South African-based media giant, Naspers, on Friday said it will work together with Singapore Press Holdings, Asia’s leading media organisation, to hasten its e-commerce business in emerging markets.

Naspers also joined hands with Norway’s Schibsted ASA and Telenor ASA, in a bid to re-invent itself when entering the e-commerce sector for mobile devices.

Investors liked this announcement as Naspers’ shares gained 8.2 percent on the JSE’s intra-day trading.

The joint ventures will pay more attention to online classifieds in Indonesia, Bangladesh, Brazil and Thailand, it emerged on Friday. The value of the transaction was not unveiled on Friday when the deal was announced.

The deal is Naspers’ latest move to drive farther into the profitable online businesses in emerging markets.

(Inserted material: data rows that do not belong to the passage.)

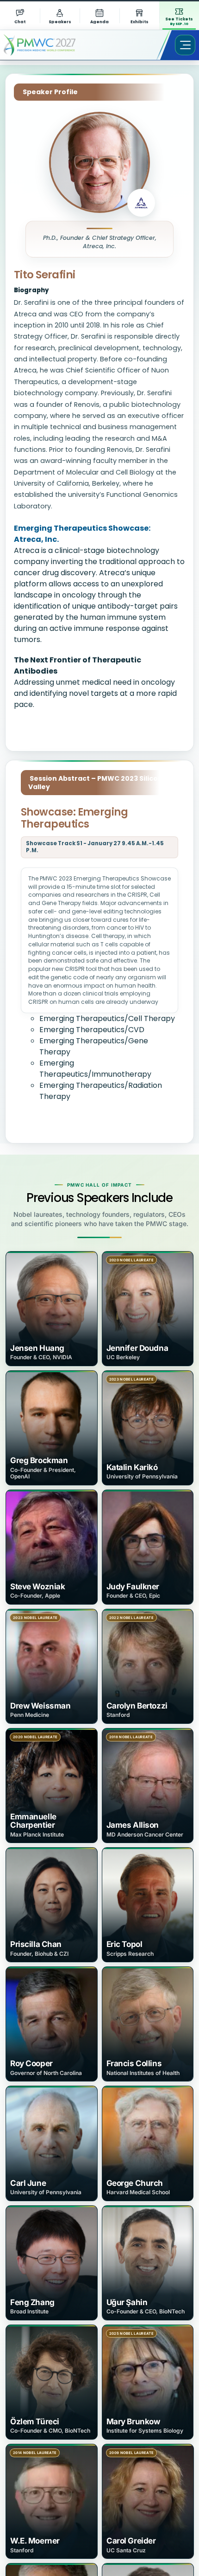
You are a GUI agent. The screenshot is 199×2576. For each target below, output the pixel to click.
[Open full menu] (185, 45)
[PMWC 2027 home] (53, 45)
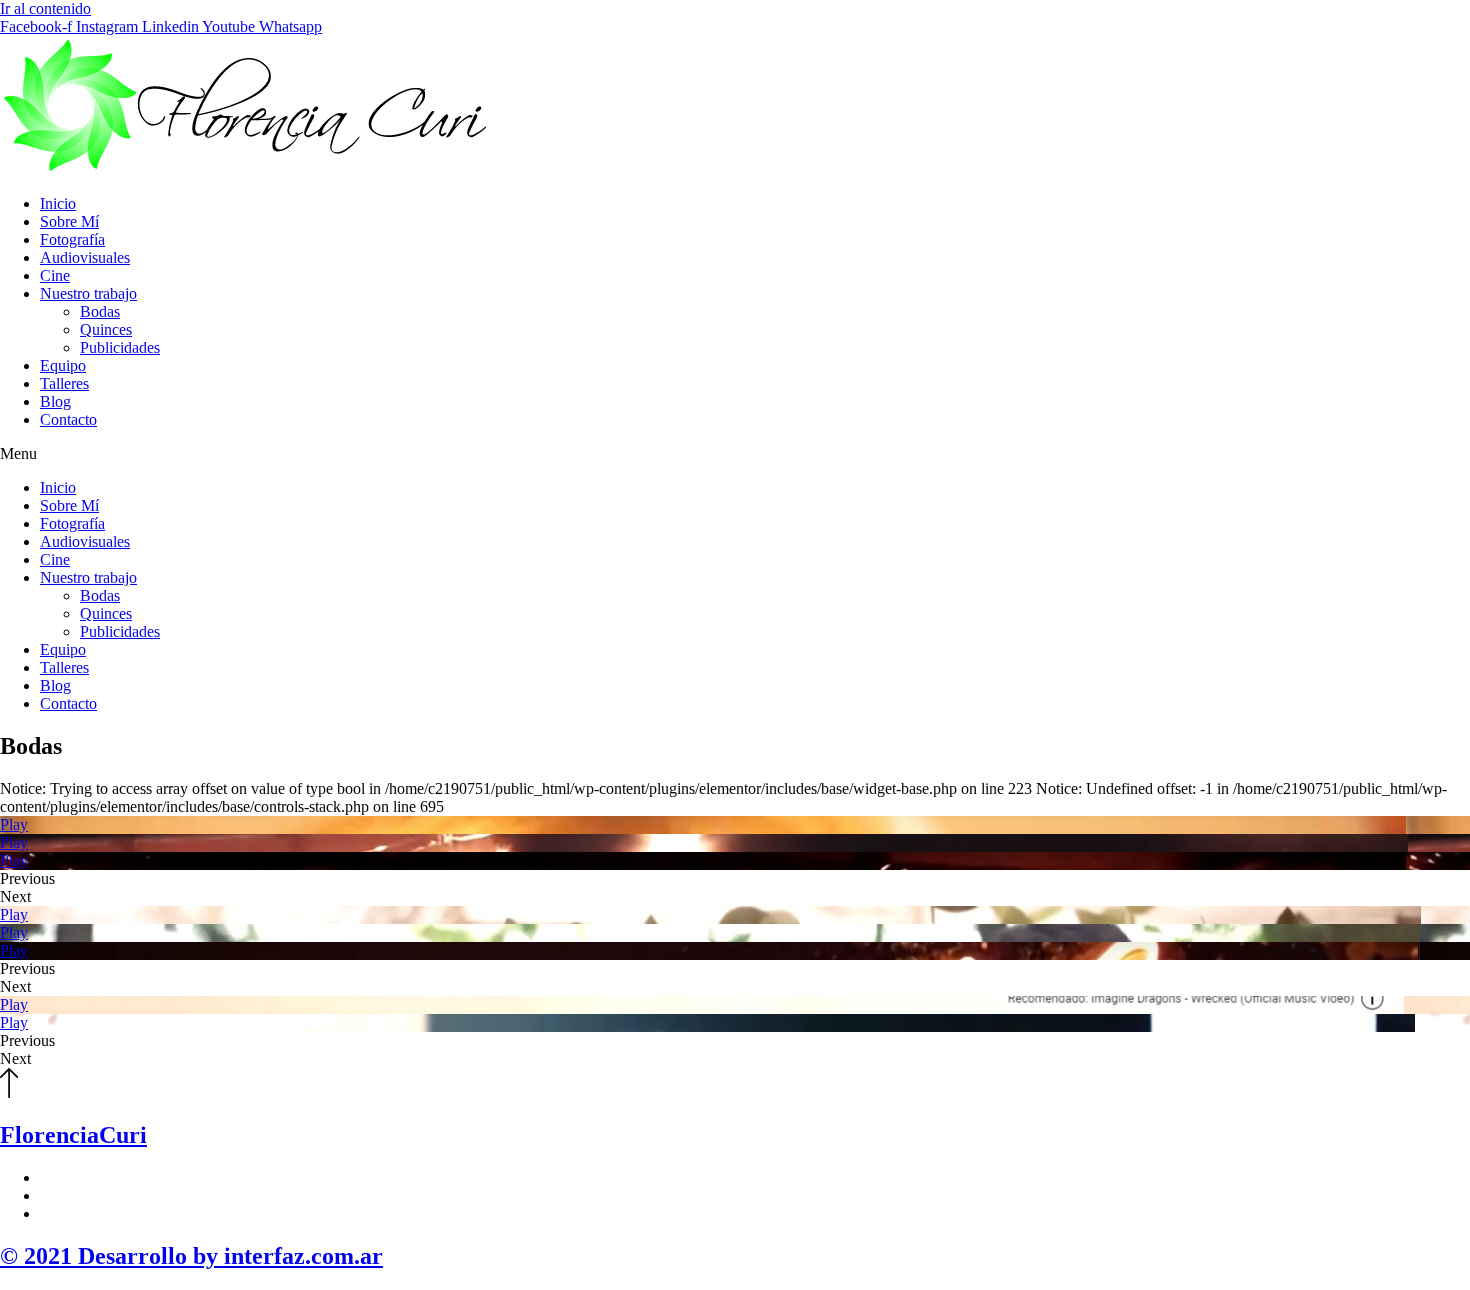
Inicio (58, 203)
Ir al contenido (45, 8)
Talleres (64, 383)
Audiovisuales (85, 257)
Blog (55, 401)
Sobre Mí (69, 221)
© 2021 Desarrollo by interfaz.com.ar (191, 1256)
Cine (55, 275)
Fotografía (72, 239)
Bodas (100, 311)
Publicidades (120, 347)
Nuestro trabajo (88, 293)
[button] (735, 454)
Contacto (68, 419)
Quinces (106, 329)
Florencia (73, 1135)
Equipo (63, 365)
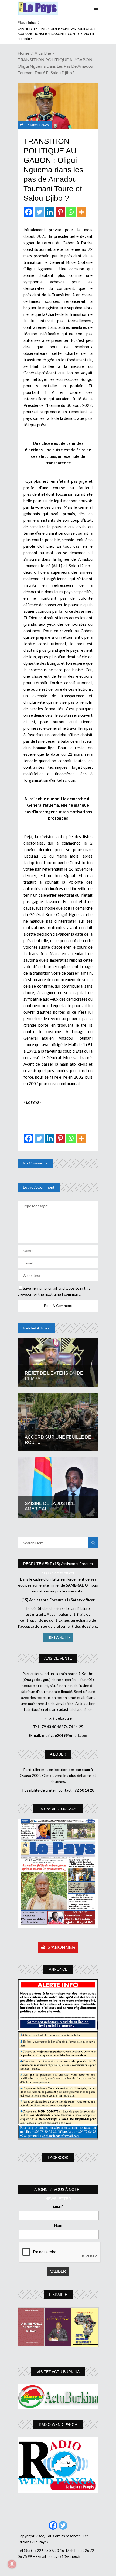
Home (23, 53)
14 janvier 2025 (37, 125)
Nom (58, 2225)
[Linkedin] (49, 212)
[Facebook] (28, 212)
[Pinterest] (60, 212)
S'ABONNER (61, 1947)
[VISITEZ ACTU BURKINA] (58, 2396)
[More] (81, 212)
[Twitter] (39, 212)
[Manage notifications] (12, 2564)
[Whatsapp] (71, 212)
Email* (58, 2206)
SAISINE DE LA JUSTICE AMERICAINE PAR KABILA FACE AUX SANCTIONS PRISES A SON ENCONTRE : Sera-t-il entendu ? (57, 34)
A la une (43, 53)
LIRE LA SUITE (58, 1637)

This plan, along with other strategic moves, has repositioned Naspers as a global Internet titan, from being an apartheid-era publisher.

Bob van Dijk, Naspers CEO, earlier this year told Reuters that the firm was now paying more attention on becoming “predominantly mobile.”
This, it said at the time, will allow it to incorporate its stable of auction sites to tablets and smartphones.

Norway’s Schibsted has gone from a traditional newspaper business into an online classifieds firm, according to Reuters.

“It has operations in dozens of countries, from France to Brazil, and the online business now generates two-thirds of its profit,” Reuters reported on Friday.